> TASK TO COMPLETE
Could you express every line of the rows below as a JSON list of strings, one string per line, with blank lines left out?

== PROVIDED RECORDS ==

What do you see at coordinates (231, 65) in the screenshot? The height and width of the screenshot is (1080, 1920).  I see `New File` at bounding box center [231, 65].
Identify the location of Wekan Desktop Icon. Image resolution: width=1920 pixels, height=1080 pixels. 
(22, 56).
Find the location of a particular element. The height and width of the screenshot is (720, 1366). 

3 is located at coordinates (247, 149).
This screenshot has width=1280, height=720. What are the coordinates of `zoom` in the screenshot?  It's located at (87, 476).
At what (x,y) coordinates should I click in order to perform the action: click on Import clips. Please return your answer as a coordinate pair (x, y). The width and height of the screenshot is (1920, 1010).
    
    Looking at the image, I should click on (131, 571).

===

> RESULT OF THE TASK
[
  "What do you see at coordinates (231, 65) in the screenshot? The height and width of the screenshot is (1080, 1920).  I see `New File` at bounding box center [231, 65].",
  "Identify the location of Wekan Desktop Icon. Image resolution: width=1920 pixels, height=1080 pixels. ",
  "(22, 56).",
  "Find the location of a particular element. The height and width of the screenshot is (720, 1366). ",
  "3 is located at coordinates (247, 149).",
  "This screenshot has width=1280, height=720. What are the coordinates of `zoom` in the screenshot?  It's located at (87, 476).",
  "At what (x,y) coordinates should I click in order to perform the action: click on Import clips. Please return your answer as a coordinate pair (x, y). The width and height of the screenshot is (1920, 1010).",
  "    Looking at the image, I should click on (131, 571)."
]